I think if you are confused, you should definitely speak further with the mortgage loan officer you contacted, and/or contact someone else to get more/better information. Let me know if you need any recommendations on mortgage lenders/loan officers.
The rules re: FHA loans just changed, but yes, now borrowers will have to pay pmi for the life of the loan (unless they refinance with a conventional road down the line). With an FHA loan, you used to be able to apply to get the pmi removed after 5 years if you had 22% equity in the house, but that has been done away with.

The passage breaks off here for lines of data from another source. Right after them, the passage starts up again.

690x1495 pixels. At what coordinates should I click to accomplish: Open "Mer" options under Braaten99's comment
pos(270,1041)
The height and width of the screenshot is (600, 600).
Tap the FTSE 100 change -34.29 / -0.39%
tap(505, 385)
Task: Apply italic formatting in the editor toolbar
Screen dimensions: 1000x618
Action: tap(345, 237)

I have done many transactions where buyers have rolled closing costs into the mortgage. With an FHA loan, you can roll up to 6% of the purchase price into the mortgage. With a conventional loan, it depends on how much cash you are putting down. With more than 10%, I believe you can roll in 6%, too (less than 10% down, I think you can only roll in up to 3%). But with a conventional loan, you will still be paying pmi if you don't put 20% down, as I am sure the mortgage banker told you.

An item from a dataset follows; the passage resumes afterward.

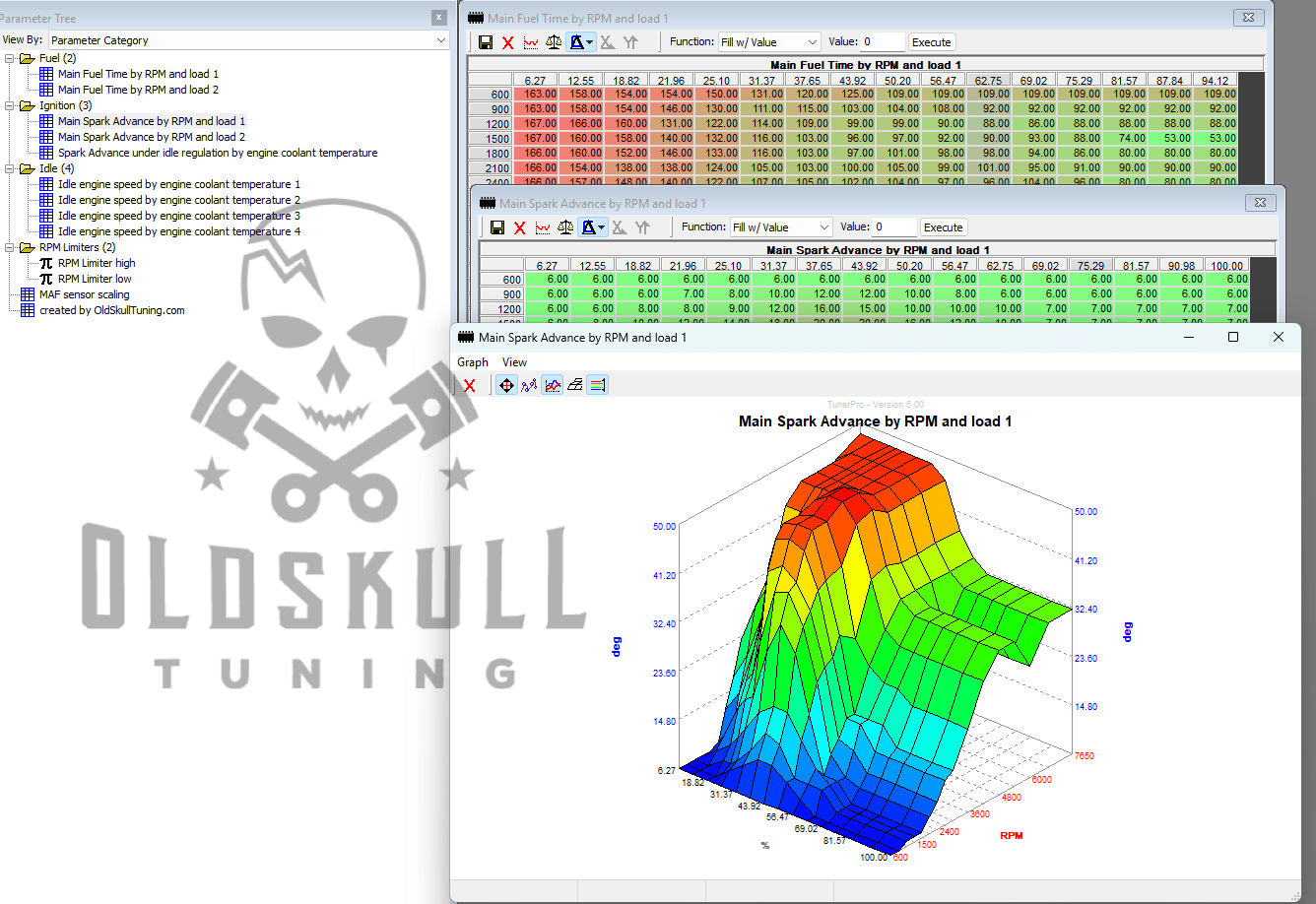Viewport: 1316px width, 904px height.
Task: Collapse the Ignition (3) tree folder
Action: pyautogui.click(x=10, y=105)
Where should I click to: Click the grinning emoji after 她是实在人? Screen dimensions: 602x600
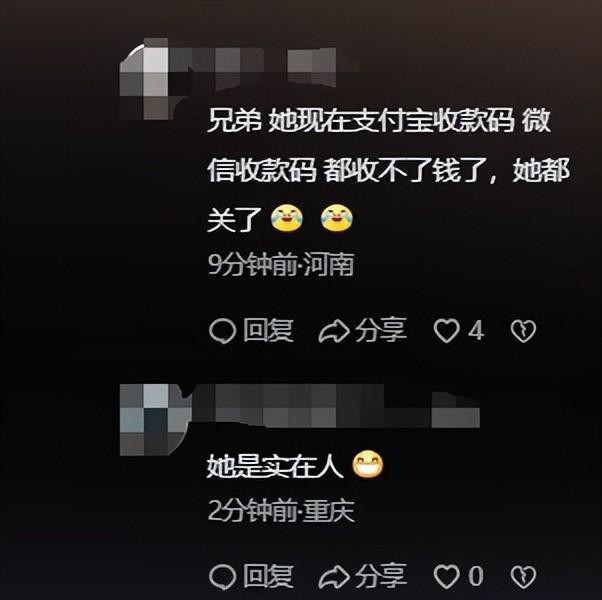tap(368, 464)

I wouldn't say it's common for the seller to reject an offer because the buyer is rolling in closing costs (which is called a "seller's concession). It's an extra term to be negotiated. The downside for the seller is that there's more risk that the house won't appraise (because it needs to appraise for the full contract price, INCLUDING the closing costs). So if you agree to pay the seller $300K for his house, the house will still need to appraise for $318K (the $300K + 6%). In a more competitive market where multiple offers are becoming more common, a seller may opt for an offer where there's no seller's concession involved. But a way around the seller's concerns is always to make clear that if the house doesn't appraise for the amount that includes the closing costs but appraises for the price the seller is getting, the buyer can come up with the extra cash to cover the closing costs (assuming this is the case). Some people opt to do the seller's concession to conserve cash even though they don't NEED to. You may be better off putting down less and conserving more cash. Even with a conventional loan, I've had buyers put as little as 6% down, but you need sterling credit and a great debt to income ratio.
You must get preapproved and have a preapproval letter before you put an offer on a house. Otherwise, the seller/listing agent won't even consider your offer, and any good real estate agent won't show you houses. The financing should be worked out upfront, before you find the house. But a preapproval doesn't lock you in to using a particular lender. You can always go with another bank once you find the house.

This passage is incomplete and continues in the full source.